将语言和生物学结合起来的一种方法是使用代理,就像我们在 FutureHouse 中构建的代理一样,FutureHouse 是我在旧金山运营的一个非营利性人工智能实验室。语言代理是语言模型(如 ChatGPT),可以使用文献搜索工具(例如 PubMed)、蛋白质结构预测工具(例如 AlphaFold)、DNA 分析工具(例如 BLAST)等来分析生物数据。和人类一样,但速度更快、规模更大。我们最近部署了我们构建的代理,论文QA2,检索文献并撰写准确且引用的维基百科风格的文章,涵盖了人类基因组中几乎所有蛋白质编码基因。未来,语言代理将能够自动分析实验数据和临床报告,以提供类似于上述《自然》和《科学》论文中的详细生物学假设。
还有其他方法可以将语言和生物学结合起来。只要添加结构化数据类型不限制其表示非结构化概念的能力,将自然语言与蛋白质、DNA、转录组学等相结合的训练模型也将非常高效。
生物学的历史是建立在我们在自然界中发现的用于研究生物现象的工具的基础上的。CRISPR 就是最近的一个有力的例子。
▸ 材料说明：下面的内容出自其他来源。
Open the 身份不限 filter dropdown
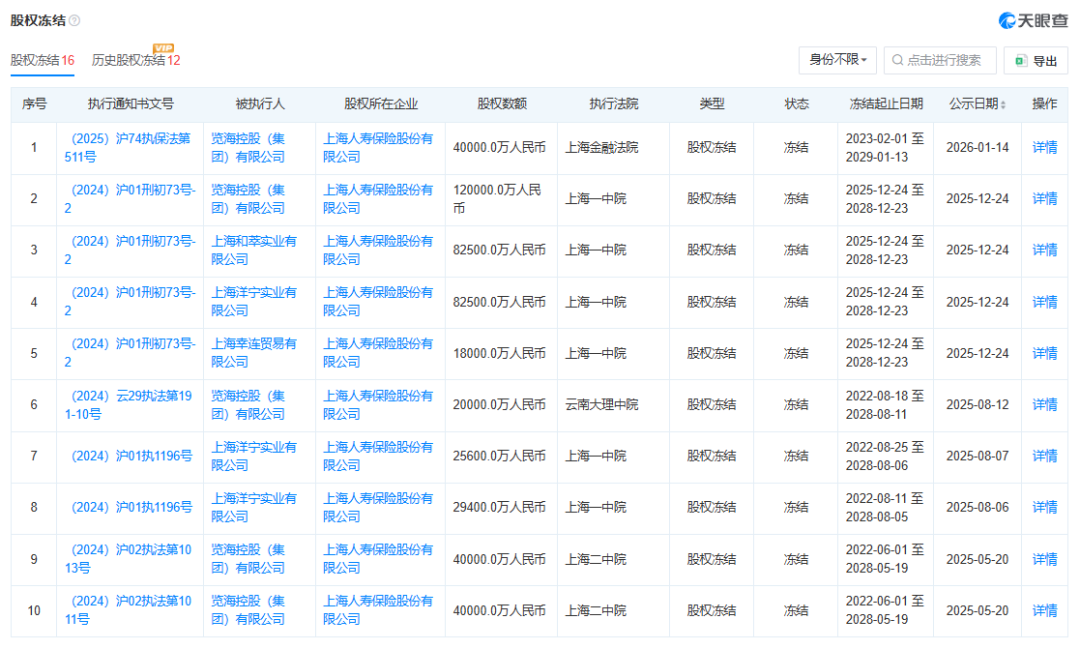Image resolution: width=1080 pixels, height=649 pixels. pos(836,60)
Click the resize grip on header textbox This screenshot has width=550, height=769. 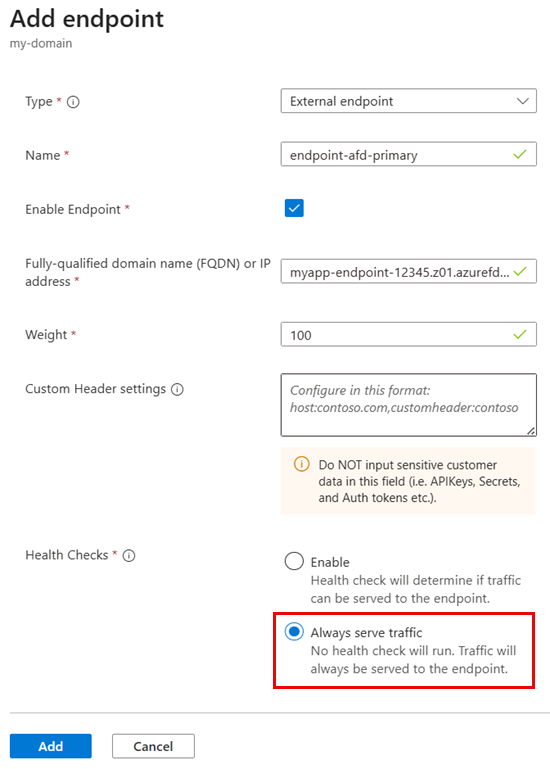[531, 431]
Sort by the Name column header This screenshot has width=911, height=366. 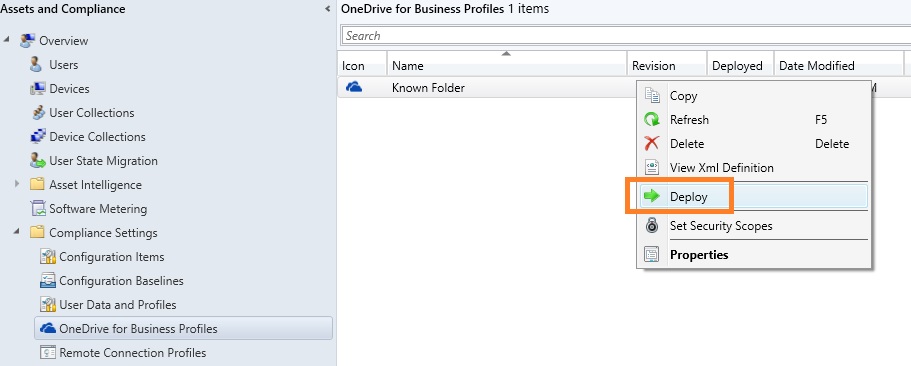pos(507,63)
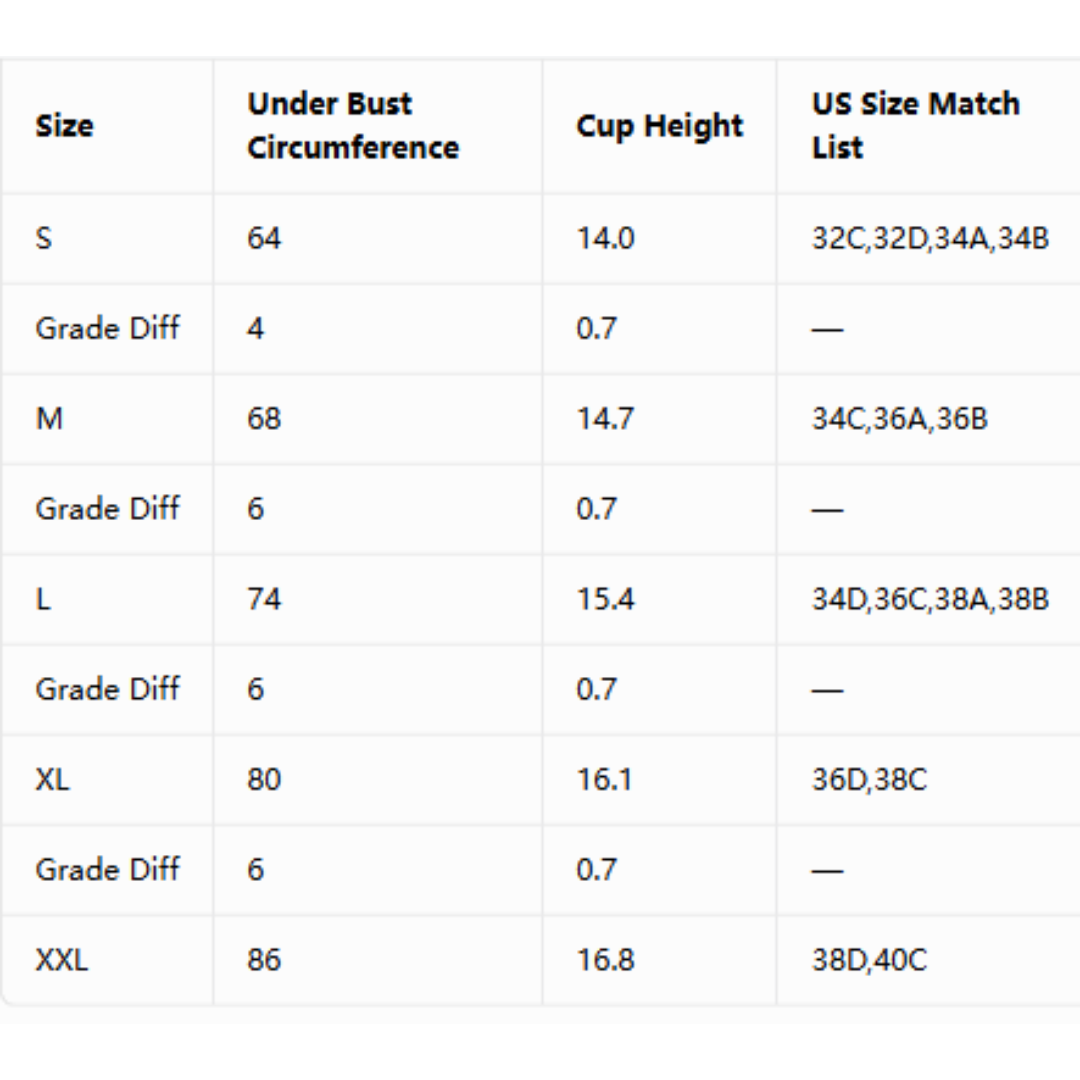
Task: Select the 38D,40C size match cell
Action: (x=870, y=960)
正如所有生物学家都知道的那样,尝试从头开始设计事物(几乎)是行不通的。有效的方法是在自然界中寻找事物并重新利用它们。如果事实证明我们的工程表征再次不足以研究生物学,而古老的自然语言只是我们在自然界中发现的另一种工具,必须应用于揭开生物学的奥秘,那将在美学上令人愉悦。